When I started working on the new film written by Alex Garland and directed by Danny Boyle, just over 18 months ago, I had no idea my life and my mind would be consumed by the Sun. Making ‘Sunshine’ has taken its toll. The shoot itself wasn’t overly difficult. I don’t remember one instance of anyone losing their cool. There were no screaming rows. No temper tantrums. It all went fairly smoothly as these things go. In short, it was no ‘Hearts of Darkness’. But it had a profound effect. On everyone.
It started subtly. It crept up on you. Like all madness does. A photo of the Sun as a computer desktop. An iTunes playlist of tracks containing the word ‘Sun’. A scale model of the Solar System running down the hallway at 3 Mills Studios. A book about the science of the Sun. Another on the mythology of the Sun. Taking photos of the Sun. Studying the Solar wind. Paying attention to Sunspot activity. Acknowledging the solstices and equinoxes. Talking about the Sun. Thinking about the Sun. Dreaming about the Sun. Choosing to always capitalise the word ‘Sun’ from now on. Just like It’s a deity. Believing that the Sun is yours and yours alone. You own the Sun now.

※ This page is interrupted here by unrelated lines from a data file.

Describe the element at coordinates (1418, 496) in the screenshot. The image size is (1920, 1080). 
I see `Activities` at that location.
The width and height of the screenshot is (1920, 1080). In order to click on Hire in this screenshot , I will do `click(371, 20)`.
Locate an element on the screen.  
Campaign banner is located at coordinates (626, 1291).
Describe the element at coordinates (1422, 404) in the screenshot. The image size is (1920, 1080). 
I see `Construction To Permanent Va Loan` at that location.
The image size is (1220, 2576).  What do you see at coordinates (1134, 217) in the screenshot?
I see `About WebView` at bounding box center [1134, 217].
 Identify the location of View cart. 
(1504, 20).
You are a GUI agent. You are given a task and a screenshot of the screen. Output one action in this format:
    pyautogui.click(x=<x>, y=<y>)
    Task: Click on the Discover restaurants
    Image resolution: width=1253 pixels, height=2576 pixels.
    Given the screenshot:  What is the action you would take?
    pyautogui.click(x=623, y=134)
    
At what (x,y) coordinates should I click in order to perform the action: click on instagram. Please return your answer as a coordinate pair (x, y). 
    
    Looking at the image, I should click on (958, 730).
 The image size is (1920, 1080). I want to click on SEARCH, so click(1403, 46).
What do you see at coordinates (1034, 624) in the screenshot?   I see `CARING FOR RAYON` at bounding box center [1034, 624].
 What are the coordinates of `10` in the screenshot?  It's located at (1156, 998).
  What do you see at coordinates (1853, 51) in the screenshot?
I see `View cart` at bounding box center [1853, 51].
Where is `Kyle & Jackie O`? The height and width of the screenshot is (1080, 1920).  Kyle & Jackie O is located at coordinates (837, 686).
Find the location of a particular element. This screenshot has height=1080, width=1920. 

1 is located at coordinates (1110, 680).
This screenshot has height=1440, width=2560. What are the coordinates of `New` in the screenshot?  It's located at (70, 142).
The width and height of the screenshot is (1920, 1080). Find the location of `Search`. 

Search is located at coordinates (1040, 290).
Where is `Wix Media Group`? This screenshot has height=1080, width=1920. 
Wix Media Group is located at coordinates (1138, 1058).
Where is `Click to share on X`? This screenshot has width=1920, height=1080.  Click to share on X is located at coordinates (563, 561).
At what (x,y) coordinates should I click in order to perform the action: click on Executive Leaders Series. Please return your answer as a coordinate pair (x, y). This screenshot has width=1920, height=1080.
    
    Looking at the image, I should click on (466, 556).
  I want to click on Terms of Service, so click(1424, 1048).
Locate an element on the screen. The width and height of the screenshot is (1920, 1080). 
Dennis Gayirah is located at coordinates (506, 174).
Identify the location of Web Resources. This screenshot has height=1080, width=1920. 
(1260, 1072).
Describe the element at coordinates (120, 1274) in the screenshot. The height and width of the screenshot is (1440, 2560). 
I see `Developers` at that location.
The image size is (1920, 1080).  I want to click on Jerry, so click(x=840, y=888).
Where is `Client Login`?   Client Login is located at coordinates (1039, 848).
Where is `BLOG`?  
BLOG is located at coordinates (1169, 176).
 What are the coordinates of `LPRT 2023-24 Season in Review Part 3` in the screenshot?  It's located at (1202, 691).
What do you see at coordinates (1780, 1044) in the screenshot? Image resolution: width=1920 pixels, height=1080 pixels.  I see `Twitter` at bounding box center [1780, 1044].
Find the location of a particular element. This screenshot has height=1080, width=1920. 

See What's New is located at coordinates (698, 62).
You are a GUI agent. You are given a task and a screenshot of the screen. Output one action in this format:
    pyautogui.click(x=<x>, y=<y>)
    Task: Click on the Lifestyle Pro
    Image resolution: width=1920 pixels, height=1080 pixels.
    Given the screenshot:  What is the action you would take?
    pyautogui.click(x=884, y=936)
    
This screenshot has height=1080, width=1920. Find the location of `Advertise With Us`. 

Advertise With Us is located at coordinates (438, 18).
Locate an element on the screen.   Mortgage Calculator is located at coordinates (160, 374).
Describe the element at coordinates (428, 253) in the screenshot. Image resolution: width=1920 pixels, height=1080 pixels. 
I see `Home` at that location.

It’s not your Sun… It’s mine.
“If I ever go back into space, it’ll only be my ashes that are going. I’ll never do another film there again.”- director, Danny Boyle.
When the film starts, you join the crew 16 months into their mission to deliver a payload into the failing Sun. They are our heroes, the world’s top scientists and astronauts, off to save mankind (and so on). In the movies, they’d be strong, healthy, cocky and never have a hair out of place. In reality, our crew are dishevelled, bored, irritable, tired and depressed. They are suffering deeply from what the Russian Space Agency recognises as an inevitable side effect of long-term space travel, ‘asthenisia’, which exhibits itself from 6 weeks into a mission as emotional instability, impatience, fatigue, headaches, sleep disturbances, negative emotional reactions, apathy. Cassie reads the same book over and over. Corazon spends all her time with her plants instead of people. Kaneda obsessively watches video reports from the previous, failed, mission. Harvey constantly listens for patterns in the Solar wind. Mace, Capa and Trey have let themselves go. Searle can’t pull himself away from looking at, staring at, the Sun.
His Sun, not mine.
“All the necessary conditions to perpetrate a murder are met by locking two men in a cabin of 18 by 20 feet . . . for two months.”- Russian cosmonaut, Valery Ryumin.
There’s something about Danny Boyle that compels you to give your whole life up to him. When talking to you, he makes you feel like you’re the most important person in the world to him… and, to be honest, if he’s talking to you, you are. He looks you straight in the eye, stares at you sometimes, so that you feel he’s seeing something inside you don’t want him to see. He expects you to give it to him. And, for some reason, you do. You want to give everything to him. He’d make a great cult leader.
Alex Garland elicits a difference response altogether. Fifteen minutes talking with him takes you to the end of the Universe. Thirty minutes guarantees you will never come back. Forty-five minutes and your fear has disappeared. An hour and you don’t miss that silly thing you used to have. You know, that ridiculous, useless, little thing? I’ve forgotten its name. What was it called again? Oh yeah.
Hope.
This combination of apocalyptic reverie and enticing charm is evident in every frame of the film. You can see Alex’s end of the Universe reflected in the actors’ eyes. You can see the souls of the entire crew given- sacrificed- willingly for Danny. Like the Norse god Odin, the father of the gods, who sacrificed one of his eyes to acquire knowledge, his remaining eye becoming the Sun, the whole cast and crew of ‘Sunshine’ gave away an important part of themselves and in return not only saw the light, but created it.